We have discussed enough about the history and theory of abstractions of Storm; it's now time to pe in and see the framework in execution and get hands on to the real code to actually see Storm in action. We are just one step away from the action part. Before we get there, let's understand what are the various components that get to play in Storm and what is their contribution in the building and orchestration of this framework.
Storm execution can be done in two flavors:
Local mode: This is a single node and a nondistributed setup that is generally used for demo and testing. Here, the entire topology is executed in a single worker and thus a single JVM.
Distributed mode: This is a multinode setup that is fully or partially distributed and this is the recommended mode for real-time application development and deployment.
Zookeeper is actually the orchestration engine and bookkeeper for Storm. Zookeeper actually does all the coordination such as submission of topology, creation of workers, keeping track and checking of dead nodes and processes, and restarting the execution on alternate choices in the cluster in the event of failures of supervisors or worker processes.
A Storm cluster
A Storm cluster is generally set up on multiple nodes and comprises the following processes:
Nimbus: This is the master process of the Storm framework and can be considered analogous to the JobTracker of Hadoop. This is the process which owns the task of topology submission and distributes the entire code bundle to all other supervisor nodes of the cluster. It also distributes the workers across various supervisors in the cluster. A Storm cluster has one Nimbus daemon process.
Supervisors: These are the processes that actually do the processing. A Storm cluster generally has multiple supervisors. Once the topology is submitted to the Nimbus and the worker assignment is done, worker processes within the supervisor nodes do all the processing; these worker processes are started by the Supervisor daemon.
UI: The Storm framework provides the following browser based interface to monitor the cluster and various topologies. The UI process has to be started on any one node in the cluster and the web application is accessible at http://ui-node-ip:8080:
Now that we have an idea about the various processes and components of the Storm cluster, let's get further acquainted with how the various moving parts function together and what happens when a topology is submitted to the cluster.

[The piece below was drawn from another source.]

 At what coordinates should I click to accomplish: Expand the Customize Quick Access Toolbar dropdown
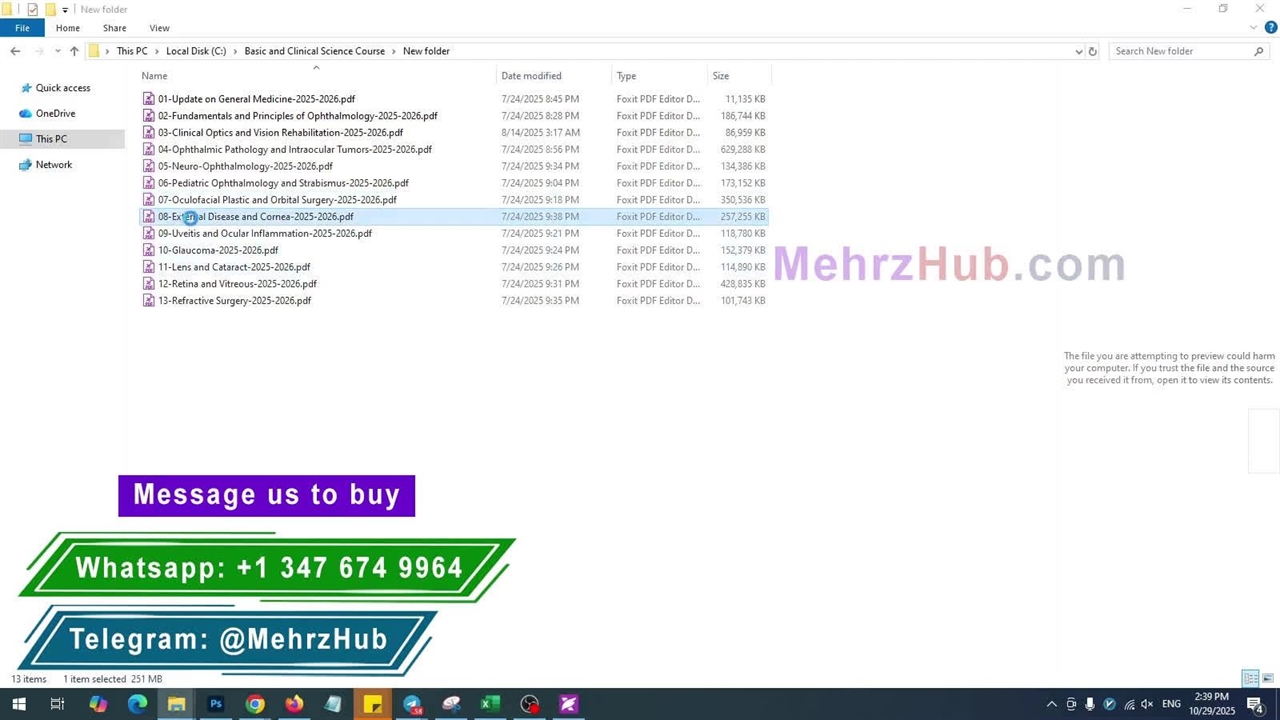[x=65, y=10]
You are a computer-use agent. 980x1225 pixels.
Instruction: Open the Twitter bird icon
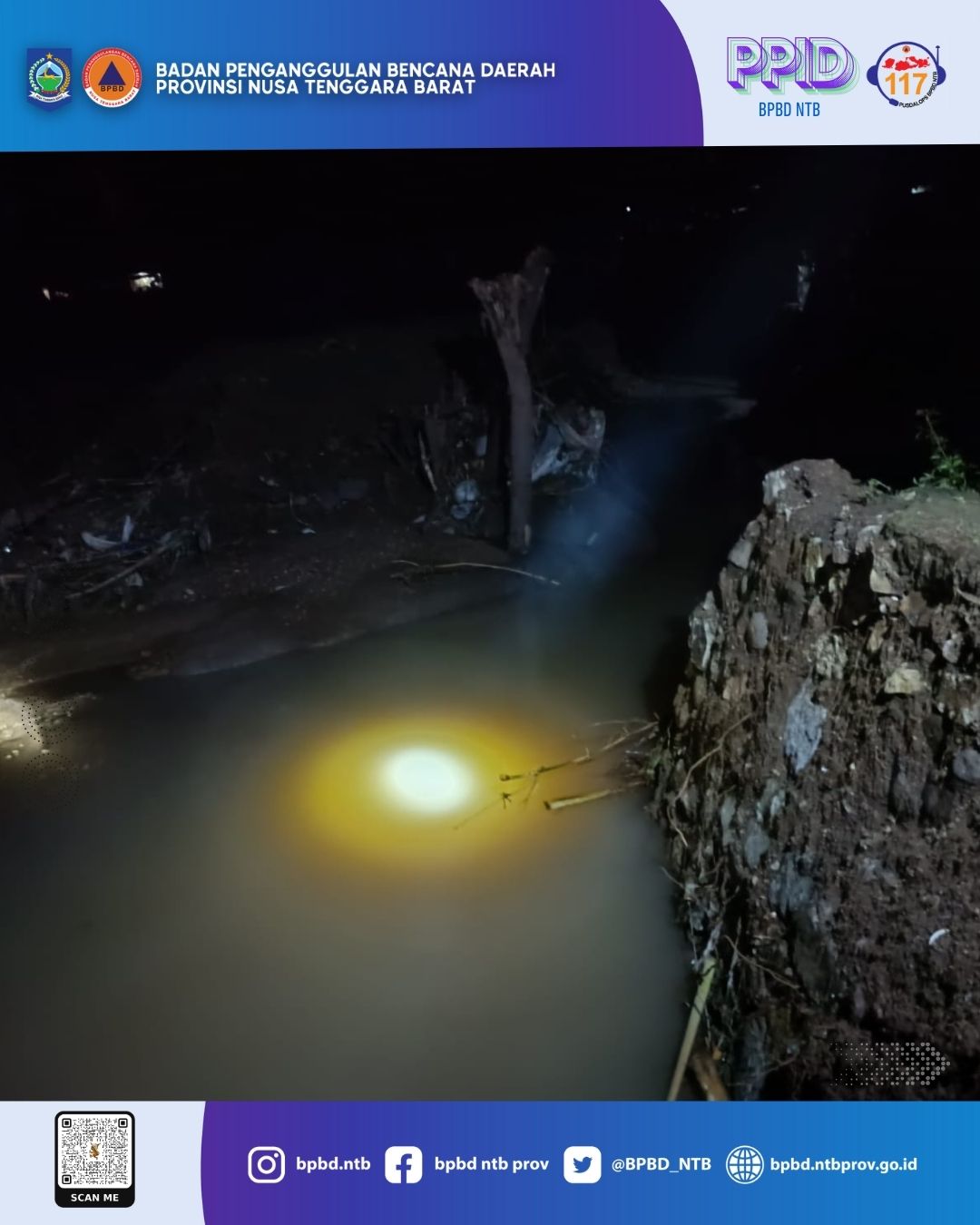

Have a look at the following diagram:
This diagram depicts the following:
Nimbus: It is the master Storm process of the cluster, essentially a Thrift server.
This is the Storm daemon where the topology is submitted by a Storm submitter. The code distribution (the JAR file and all its dependencies) is done from this node to all other nodes of the cluster. This node sets up all static information about the cluster and topology; it assigns all workers and starts the topology.
This process also keeps a check and monitor on failure situations across the cluster. If a supervisor node goes down, the Nimbus reassigns the tasks executing on that node to other nodes in the cluster.
Zookeeper: Once the topology is submitted (submission is done to the Nimbus Thrift server in JSON and Thrift), Zookeeper captures all worker assignments and thus keeps track of all processing components in the cluster.
Cluster synchronization and heartbeat tracking is done by Zookeeper for all worker processes.
This mechanism ensures that after the topology has been submitted, if the Nimbus goes down, the topology operations would still continue to function normally because the co-ordination and heartbeat is tracked by Zookeeper.
Supervisors: These are the nodes that take up the processing job from the Nimbus and execute various workers according to the assignment to execute the same.
Workers: These are the processes that execute within the supervisor nodes; the job assigned to them is to execute and complete a portion of the topology.
Executors: These are Java threads that are spawned by worker processes within their JVM for processing of the topology.
Tasks: These are the instances or the components within executor where actually a piece of work happens, or the processing is done.